### Task item
From the records below, give the number of lines that contain the string "magnet", without any other text.

### Provided data
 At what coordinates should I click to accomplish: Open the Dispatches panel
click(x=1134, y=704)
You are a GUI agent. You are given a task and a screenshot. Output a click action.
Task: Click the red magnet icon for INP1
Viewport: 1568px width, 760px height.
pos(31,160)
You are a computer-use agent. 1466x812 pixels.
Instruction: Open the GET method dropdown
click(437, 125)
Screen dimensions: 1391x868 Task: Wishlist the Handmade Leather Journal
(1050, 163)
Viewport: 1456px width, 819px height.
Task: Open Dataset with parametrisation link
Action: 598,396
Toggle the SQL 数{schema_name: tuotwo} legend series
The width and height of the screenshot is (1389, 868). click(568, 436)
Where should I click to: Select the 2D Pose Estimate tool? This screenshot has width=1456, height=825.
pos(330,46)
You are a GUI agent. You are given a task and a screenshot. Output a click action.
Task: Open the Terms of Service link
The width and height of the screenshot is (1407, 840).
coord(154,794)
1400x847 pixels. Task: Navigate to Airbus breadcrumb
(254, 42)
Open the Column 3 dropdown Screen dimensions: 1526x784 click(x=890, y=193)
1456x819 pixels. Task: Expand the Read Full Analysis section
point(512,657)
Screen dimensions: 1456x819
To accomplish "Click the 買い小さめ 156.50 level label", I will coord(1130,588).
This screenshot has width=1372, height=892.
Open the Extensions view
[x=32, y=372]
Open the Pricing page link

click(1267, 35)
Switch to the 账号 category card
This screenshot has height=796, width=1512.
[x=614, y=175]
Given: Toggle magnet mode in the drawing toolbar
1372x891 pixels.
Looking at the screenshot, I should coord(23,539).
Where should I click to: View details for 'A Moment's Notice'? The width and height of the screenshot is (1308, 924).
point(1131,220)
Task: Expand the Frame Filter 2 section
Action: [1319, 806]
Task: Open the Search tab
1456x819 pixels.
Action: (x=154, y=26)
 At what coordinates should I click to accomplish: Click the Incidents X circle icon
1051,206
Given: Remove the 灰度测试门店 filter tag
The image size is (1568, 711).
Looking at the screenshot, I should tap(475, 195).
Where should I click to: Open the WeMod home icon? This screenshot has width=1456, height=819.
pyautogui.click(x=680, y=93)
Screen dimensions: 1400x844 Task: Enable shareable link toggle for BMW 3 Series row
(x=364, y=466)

### Your solution
2